The technology has come a long way since Navel Jelly. The stuff I am going to use creates a chemical reaction and actually turns the rust itself into a protective coating. The Gempler product turns back after you apply it and you can paint over it or not.


----------



## slipshod (Sep 19, 2003)

*Gemplers*

www.gemplers.com
go to rust restoration products


----------



## leolav (Sep 16, 2003)

It is similar to the por15 products. A word of warning, don't get this stuff on your skin!!! It will not come off until about 10 days after you get it on your skin. The stuff finally breaks down from all of your skins oils. Really nasty stuff. Cover up and you should be fine.


----------



## Live Oak (Dec 22, 2003)

*Re: sand blasting*



> _Originally posted by slipshod _
> *Gemplers does not recomend sandblasting with their product. Remove loose scale only and apply to a rusty but power washed surface. The rust is needed for the product to work properly. *


Heck, that makes it so much the easier to apply. I would much rather pressure wash that sand blast.


----------



## Lou Braun (Apr 13, 2004)

That rust converting paint works well on slightly rusted surfaces. Just scrape (or pressure wash) any loose rust off and apply the converter. This stuff is water based so a little moisture does not seem to harm the final job.
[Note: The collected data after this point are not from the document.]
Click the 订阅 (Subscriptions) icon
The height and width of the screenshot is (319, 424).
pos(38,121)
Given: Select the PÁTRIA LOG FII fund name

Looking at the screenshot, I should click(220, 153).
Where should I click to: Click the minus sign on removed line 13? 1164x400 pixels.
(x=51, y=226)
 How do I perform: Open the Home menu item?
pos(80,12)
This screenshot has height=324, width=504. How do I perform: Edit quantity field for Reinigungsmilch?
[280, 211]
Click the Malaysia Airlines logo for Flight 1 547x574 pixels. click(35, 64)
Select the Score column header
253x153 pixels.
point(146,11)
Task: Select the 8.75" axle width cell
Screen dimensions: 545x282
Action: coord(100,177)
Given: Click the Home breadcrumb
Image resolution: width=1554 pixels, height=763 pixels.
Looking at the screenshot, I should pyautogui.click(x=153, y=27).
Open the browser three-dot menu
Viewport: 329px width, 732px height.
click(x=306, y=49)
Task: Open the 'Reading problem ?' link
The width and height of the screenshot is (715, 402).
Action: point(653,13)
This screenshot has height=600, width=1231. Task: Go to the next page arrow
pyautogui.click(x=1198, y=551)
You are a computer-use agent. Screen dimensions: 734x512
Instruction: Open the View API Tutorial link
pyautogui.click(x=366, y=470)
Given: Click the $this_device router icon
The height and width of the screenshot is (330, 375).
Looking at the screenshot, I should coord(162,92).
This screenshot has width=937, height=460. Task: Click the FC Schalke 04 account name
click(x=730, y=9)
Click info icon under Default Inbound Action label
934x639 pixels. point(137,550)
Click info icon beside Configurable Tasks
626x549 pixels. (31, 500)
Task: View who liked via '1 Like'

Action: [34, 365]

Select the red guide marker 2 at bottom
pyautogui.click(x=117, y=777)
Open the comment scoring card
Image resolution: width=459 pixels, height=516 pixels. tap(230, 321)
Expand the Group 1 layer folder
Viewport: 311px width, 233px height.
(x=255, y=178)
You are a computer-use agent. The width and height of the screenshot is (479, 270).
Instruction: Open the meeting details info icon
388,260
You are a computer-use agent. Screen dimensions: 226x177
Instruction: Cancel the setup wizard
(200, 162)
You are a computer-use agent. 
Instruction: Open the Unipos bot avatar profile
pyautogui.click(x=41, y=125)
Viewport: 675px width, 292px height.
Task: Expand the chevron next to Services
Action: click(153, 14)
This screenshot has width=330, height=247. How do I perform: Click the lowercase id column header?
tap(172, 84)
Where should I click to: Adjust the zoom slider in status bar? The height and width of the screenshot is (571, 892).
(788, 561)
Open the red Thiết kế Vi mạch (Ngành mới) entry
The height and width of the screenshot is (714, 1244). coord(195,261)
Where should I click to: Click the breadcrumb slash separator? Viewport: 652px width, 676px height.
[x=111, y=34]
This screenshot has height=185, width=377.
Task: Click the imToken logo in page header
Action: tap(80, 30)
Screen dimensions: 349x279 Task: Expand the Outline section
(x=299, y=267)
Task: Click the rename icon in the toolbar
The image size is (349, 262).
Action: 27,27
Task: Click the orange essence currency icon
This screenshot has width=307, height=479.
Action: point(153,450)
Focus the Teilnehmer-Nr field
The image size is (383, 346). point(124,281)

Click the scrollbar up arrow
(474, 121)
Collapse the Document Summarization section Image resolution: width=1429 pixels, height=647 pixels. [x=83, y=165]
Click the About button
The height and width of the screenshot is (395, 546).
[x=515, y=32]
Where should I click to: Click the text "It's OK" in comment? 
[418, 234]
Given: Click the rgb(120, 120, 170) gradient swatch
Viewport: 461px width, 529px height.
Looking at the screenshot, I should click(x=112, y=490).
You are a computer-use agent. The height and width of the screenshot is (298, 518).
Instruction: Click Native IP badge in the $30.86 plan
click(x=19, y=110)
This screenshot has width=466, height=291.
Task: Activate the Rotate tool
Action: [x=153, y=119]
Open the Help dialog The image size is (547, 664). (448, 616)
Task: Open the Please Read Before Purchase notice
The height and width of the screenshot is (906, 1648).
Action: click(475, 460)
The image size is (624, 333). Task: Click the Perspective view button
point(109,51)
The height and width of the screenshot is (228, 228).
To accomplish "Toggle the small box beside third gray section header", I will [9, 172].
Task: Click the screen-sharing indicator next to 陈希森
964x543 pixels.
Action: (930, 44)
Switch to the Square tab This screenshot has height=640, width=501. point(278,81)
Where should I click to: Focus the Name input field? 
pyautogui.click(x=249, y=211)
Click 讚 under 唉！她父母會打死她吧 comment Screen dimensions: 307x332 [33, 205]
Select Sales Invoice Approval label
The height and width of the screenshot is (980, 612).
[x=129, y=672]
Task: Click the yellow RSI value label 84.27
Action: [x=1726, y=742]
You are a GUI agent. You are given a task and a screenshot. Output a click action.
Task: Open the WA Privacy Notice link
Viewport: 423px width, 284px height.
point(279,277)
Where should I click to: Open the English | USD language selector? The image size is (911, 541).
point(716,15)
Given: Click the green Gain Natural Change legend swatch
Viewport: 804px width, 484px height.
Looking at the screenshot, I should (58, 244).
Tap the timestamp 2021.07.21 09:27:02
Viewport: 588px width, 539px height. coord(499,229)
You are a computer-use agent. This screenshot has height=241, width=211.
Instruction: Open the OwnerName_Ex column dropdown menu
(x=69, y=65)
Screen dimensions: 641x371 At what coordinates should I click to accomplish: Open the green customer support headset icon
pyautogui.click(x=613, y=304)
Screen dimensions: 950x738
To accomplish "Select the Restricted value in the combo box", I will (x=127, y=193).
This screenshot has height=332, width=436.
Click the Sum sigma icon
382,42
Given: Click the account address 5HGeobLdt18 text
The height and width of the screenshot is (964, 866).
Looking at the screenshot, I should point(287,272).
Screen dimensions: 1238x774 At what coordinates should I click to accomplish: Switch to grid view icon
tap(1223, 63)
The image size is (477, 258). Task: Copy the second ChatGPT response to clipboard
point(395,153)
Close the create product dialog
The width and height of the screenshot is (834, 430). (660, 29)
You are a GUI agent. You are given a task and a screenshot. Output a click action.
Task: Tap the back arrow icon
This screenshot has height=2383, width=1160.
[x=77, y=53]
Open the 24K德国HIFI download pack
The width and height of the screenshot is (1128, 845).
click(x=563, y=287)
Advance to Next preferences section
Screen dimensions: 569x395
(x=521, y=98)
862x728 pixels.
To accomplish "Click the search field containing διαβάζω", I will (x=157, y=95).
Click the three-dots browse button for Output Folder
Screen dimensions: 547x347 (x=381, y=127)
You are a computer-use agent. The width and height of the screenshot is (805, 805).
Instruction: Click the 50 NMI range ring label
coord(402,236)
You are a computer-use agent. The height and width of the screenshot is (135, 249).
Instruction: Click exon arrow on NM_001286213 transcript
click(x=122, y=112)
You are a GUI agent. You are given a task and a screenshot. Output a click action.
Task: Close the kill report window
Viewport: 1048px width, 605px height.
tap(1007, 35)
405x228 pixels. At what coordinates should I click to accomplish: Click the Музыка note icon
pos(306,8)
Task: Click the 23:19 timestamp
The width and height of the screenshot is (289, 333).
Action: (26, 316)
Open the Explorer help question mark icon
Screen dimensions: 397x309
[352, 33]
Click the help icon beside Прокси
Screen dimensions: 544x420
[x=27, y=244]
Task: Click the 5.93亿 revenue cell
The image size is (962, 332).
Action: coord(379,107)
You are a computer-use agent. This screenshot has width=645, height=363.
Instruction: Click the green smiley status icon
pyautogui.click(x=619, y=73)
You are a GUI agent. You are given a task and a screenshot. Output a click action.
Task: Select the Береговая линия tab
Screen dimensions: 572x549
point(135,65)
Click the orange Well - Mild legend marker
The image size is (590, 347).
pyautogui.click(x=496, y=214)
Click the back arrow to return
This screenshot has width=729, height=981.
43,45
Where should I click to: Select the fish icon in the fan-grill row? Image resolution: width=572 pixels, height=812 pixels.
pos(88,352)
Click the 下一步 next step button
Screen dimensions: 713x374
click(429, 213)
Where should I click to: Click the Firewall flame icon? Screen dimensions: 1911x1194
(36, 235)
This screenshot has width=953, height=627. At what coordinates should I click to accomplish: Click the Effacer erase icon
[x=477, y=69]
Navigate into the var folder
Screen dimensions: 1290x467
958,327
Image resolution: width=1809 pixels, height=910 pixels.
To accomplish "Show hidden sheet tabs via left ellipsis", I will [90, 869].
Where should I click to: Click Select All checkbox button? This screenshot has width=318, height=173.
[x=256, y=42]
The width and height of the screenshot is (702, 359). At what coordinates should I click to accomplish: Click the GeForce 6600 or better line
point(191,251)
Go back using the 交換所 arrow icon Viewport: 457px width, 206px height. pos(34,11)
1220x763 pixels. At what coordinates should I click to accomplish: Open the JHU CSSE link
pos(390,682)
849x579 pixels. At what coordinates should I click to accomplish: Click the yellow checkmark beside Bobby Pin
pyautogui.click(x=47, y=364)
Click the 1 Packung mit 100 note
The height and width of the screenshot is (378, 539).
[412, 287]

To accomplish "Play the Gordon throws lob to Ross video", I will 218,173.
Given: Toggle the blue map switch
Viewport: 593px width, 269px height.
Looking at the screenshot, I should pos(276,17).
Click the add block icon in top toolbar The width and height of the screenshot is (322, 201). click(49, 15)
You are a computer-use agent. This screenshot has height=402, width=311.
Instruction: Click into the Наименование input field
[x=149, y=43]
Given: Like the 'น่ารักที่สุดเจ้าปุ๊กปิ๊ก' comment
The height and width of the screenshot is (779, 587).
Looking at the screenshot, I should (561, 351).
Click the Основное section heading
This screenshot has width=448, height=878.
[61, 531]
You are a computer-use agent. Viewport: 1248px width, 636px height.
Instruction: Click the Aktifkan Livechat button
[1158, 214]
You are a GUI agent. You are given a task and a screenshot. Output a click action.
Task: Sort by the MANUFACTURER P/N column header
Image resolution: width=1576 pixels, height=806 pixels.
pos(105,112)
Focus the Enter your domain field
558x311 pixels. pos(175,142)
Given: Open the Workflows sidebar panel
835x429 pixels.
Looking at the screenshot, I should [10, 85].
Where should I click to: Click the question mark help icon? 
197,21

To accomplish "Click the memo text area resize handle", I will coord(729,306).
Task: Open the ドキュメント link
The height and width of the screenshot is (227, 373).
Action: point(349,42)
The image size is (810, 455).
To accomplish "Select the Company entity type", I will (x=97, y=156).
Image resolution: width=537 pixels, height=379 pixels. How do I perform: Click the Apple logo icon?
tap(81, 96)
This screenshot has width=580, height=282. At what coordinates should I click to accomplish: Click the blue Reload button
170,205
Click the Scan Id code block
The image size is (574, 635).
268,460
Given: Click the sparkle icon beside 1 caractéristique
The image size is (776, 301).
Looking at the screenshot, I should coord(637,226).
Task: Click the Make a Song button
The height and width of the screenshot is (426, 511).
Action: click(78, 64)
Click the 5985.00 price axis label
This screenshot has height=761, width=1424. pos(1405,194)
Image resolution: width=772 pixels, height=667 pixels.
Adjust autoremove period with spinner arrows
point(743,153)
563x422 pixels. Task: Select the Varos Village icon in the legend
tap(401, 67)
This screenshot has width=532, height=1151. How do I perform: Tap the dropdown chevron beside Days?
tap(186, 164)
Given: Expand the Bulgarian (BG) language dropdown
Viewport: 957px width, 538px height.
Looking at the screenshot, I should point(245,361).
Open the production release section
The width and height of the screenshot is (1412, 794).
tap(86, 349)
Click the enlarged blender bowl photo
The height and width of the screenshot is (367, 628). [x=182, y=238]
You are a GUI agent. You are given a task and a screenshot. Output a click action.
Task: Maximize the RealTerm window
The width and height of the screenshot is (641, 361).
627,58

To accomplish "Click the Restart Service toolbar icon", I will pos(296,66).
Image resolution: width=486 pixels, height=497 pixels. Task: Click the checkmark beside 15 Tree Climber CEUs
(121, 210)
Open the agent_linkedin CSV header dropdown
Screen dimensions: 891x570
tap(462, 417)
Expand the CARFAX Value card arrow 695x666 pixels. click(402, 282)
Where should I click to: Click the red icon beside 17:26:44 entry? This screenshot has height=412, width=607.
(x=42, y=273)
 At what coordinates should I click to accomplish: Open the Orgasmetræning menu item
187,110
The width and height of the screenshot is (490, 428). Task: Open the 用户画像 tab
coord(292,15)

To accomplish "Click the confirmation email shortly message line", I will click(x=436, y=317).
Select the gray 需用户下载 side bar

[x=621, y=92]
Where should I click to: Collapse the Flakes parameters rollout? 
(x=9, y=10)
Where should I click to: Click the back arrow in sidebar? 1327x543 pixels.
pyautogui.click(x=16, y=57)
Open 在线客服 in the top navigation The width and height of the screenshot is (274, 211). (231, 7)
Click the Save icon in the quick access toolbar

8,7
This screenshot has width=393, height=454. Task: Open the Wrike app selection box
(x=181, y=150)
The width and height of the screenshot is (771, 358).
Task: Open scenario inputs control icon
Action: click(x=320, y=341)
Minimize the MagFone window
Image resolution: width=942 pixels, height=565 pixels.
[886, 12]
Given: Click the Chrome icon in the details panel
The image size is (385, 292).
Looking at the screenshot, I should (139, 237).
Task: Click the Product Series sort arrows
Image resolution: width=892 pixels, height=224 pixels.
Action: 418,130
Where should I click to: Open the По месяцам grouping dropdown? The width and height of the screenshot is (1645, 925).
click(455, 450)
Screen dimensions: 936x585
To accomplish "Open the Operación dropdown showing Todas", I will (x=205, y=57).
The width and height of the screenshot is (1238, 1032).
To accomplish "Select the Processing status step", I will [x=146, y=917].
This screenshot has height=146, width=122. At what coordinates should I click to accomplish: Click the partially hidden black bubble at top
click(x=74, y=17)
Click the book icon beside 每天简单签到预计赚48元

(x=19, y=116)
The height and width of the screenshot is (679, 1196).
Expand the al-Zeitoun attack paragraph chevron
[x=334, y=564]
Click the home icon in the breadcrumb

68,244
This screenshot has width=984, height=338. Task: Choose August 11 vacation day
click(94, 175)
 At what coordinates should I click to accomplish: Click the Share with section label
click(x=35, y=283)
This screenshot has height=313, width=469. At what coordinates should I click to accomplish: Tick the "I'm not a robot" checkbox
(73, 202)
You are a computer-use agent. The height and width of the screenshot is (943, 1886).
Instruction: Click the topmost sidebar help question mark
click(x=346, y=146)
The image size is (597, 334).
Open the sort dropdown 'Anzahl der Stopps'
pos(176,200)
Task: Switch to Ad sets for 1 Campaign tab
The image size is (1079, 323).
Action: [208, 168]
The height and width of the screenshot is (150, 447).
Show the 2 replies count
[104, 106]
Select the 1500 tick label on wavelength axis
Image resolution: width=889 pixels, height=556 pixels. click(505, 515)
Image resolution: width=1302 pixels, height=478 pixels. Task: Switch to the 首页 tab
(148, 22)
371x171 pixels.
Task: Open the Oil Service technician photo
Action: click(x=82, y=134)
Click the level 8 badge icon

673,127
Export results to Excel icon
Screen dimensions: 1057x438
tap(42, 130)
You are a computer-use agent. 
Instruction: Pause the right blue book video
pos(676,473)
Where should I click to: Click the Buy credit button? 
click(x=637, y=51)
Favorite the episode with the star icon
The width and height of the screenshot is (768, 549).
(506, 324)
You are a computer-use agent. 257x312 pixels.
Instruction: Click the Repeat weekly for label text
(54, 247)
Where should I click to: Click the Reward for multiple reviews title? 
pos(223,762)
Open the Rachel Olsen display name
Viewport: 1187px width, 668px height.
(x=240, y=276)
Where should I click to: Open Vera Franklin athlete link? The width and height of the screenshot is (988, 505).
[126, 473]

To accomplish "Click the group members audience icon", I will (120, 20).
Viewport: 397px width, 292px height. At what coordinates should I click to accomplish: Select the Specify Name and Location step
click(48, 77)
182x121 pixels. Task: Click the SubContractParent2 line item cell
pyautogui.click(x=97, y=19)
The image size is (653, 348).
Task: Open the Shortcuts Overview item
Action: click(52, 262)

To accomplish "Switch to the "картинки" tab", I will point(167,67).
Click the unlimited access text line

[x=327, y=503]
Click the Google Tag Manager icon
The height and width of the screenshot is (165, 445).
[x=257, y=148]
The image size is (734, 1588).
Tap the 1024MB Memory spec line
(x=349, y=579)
Give the converter enough time to dry. Drying time depends on the weather but 6 hours on a dry day seems to work. The rust converter is not UV resistant and needs to be painted over within a couple of days or it becomes damaged. After drying apply any standard paint for a final coat. 

This stuff work very well for spot coating rusted areas. I have not tried it over large areas. It does stop any additional rusting of the area treated and painted at least until the paint is damaged.

We started using this stuff beginning in 1995 on US Attack Submarines. As you might imagine, rust never sleeps in a submarine engineroom and this stuff worked fine in that challenging environment.

Lou Braun


----------



## Ernie (Mar 18, 2004)

Ther is a product called Ospho that does basically the same thing and probably a few pennies cheaper.


----------



## farmallmaniac (Feb 16, 2004)

How's the project coming?
Ryan


----------



## slipshod (Sep 19, 2003)

*Maniac*

I have the stuff, but have not taken the time to use it yet. Maybe someday this week I wil have at it and at least do my trailer, it should not take too long.


----------



## Rodster (Sep 26, 2003)

My boat trailer got rusted up from being in the Keys. Let me now
how you make out. My trailer is a mess.
Rodster


----------



## Argee (Sep 17, 2003)

> _Originally posted by Ernieg _
> *Ther is a product called Ospho that does basically the same thing and probably a few pennies cheaper. *


*O S P H O* 
_When applied to rusted metal, Ospho chemically changes the rust into iron phosphate, an inert, hardgray surface. The rust action is completely stopped. Paint applied over Ospho adheres so tightly that moisture cannot get through to attack the metal,which results in a longer lasting paint._


OSPHO


----------



## slipshod (Sep 19, 2003)

*Make hay while the sun shines*

I have been busy with the new building. The guys I have working can only give me a few more days, so I am concentrating on getting the roof on. From there it will be much easier for me, as I can hang board and battons myself.


----------



## slipshod (Sep 19, 2003)

*argee*

The gempler's is the same stuff. About the same money and I don't have to buy case lots.


----------